[Brief] Report how many lines in the listing below include the string "Фрибеты", and write nothing more.
----
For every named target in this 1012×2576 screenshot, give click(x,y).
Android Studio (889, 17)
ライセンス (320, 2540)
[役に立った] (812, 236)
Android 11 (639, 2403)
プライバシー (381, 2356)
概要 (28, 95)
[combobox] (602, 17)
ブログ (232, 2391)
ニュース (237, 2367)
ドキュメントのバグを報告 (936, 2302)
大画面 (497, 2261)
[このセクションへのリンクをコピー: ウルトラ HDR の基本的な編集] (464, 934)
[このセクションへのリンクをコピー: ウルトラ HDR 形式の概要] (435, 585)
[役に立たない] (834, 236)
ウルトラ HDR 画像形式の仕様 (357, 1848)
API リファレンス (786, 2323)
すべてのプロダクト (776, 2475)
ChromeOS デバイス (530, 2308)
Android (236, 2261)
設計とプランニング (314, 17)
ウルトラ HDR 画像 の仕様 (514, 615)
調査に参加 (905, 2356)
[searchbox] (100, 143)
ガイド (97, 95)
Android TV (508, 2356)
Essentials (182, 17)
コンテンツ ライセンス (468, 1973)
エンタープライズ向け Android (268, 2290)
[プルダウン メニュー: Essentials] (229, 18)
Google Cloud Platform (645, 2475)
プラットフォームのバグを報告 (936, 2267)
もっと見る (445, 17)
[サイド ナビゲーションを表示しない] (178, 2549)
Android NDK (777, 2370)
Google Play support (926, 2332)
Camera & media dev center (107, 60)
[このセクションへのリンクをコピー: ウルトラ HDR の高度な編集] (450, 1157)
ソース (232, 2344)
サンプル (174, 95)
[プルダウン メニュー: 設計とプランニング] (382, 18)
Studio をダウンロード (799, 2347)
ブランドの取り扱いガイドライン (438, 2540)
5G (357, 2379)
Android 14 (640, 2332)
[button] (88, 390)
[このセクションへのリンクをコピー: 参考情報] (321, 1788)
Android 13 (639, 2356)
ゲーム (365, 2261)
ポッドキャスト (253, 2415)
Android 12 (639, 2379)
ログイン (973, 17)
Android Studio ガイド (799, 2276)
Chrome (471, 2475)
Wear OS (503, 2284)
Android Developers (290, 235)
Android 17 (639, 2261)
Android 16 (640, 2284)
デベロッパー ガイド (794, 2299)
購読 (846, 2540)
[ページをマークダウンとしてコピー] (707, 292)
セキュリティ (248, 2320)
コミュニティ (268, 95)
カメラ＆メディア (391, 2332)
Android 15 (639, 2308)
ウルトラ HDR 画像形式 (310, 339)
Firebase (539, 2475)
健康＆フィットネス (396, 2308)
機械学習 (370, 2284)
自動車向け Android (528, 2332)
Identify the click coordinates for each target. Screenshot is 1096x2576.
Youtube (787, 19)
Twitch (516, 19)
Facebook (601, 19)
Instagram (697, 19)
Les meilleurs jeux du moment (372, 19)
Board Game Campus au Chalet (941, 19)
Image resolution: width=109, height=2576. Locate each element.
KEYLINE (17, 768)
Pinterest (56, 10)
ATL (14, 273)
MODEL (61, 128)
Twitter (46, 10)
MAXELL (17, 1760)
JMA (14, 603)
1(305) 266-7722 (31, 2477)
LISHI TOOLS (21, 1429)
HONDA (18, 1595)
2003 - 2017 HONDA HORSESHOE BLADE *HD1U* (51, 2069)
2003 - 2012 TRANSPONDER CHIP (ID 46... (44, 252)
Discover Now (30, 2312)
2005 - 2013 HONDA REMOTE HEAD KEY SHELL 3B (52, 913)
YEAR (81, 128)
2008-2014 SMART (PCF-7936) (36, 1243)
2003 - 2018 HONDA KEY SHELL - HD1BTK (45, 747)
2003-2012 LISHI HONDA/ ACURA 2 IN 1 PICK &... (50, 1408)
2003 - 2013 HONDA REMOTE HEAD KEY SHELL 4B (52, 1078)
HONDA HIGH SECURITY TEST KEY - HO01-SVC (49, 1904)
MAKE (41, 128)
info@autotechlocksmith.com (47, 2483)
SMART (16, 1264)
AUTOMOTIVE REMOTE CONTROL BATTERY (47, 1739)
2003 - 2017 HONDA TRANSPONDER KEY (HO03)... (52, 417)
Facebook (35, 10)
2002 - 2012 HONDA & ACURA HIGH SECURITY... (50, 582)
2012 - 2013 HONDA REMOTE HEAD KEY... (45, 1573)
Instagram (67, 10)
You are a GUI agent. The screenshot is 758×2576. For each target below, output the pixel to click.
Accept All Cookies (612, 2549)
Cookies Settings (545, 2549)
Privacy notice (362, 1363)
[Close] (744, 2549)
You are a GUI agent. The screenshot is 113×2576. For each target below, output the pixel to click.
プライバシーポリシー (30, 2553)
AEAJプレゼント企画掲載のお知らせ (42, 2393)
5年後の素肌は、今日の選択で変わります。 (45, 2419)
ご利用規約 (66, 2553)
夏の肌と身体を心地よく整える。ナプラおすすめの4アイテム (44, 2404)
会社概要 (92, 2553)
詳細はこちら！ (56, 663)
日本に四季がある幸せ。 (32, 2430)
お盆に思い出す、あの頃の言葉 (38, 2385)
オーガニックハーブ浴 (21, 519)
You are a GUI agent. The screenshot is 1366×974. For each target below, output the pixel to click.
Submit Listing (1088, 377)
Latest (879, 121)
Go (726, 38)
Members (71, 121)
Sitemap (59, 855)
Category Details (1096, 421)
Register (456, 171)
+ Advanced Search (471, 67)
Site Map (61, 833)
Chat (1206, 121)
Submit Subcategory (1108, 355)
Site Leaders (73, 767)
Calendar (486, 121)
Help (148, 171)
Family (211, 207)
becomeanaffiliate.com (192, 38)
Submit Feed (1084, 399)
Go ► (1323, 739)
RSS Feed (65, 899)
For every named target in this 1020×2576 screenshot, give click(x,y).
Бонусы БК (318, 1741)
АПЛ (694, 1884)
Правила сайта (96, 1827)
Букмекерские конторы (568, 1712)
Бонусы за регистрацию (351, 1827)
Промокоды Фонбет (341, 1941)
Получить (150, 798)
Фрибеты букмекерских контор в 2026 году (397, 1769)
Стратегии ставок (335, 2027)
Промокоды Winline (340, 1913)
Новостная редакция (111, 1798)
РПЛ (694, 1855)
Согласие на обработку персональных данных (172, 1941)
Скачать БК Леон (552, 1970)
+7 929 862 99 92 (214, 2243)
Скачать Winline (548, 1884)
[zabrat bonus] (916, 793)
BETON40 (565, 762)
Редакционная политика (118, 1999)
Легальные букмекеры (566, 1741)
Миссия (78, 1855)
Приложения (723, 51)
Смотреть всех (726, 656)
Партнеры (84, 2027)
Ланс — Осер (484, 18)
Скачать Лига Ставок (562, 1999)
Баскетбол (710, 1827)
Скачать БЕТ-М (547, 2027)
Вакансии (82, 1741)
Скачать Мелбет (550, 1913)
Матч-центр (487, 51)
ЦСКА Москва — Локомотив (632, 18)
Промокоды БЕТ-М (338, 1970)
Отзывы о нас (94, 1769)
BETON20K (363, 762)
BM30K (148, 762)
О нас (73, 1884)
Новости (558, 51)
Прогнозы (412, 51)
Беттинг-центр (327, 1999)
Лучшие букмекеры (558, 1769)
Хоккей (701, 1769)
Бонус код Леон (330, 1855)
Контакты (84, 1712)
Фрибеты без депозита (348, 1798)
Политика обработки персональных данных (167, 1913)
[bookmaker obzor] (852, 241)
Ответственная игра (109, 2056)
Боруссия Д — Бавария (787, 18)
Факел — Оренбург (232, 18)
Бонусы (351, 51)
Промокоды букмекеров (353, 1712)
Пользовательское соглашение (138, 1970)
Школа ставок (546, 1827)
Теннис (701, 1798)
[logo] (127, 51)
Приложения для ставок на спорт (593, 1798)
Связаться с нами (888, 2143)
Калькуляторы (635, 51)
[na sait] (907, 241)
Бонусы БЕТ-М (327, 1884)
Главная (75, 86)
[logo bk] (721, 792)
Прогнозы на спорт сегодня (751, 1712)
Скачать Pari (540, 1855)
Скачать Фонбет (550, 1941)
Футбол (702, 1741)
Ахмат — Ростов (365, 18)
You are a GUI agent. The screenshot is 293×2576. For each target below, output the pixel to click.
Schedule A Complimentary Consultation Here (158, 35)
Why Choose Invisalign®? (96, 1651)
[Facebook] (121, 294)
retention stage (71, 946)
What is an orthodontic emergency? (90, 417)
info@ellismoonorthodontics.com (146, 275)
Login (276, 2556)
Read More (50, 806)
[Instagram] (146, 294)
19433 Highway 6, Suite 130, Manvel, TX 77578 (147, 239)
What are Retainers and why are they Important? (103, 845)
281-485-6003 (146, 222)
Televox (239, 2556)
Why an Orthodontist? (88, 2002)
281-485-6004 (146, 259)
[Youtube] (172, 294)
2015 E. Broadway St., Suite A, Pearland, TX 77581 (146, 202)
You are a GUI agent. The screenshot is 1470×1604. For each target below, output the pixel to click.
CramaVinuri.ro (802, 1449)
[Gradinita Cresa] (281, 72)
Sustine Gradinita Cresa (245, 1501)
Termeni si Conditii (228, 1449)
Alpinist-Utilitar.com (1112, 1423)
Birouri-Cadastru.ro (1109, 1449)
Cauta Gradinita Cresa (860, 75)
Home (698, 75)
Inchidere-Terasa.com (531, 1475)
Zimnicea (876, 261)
----
[Response] 2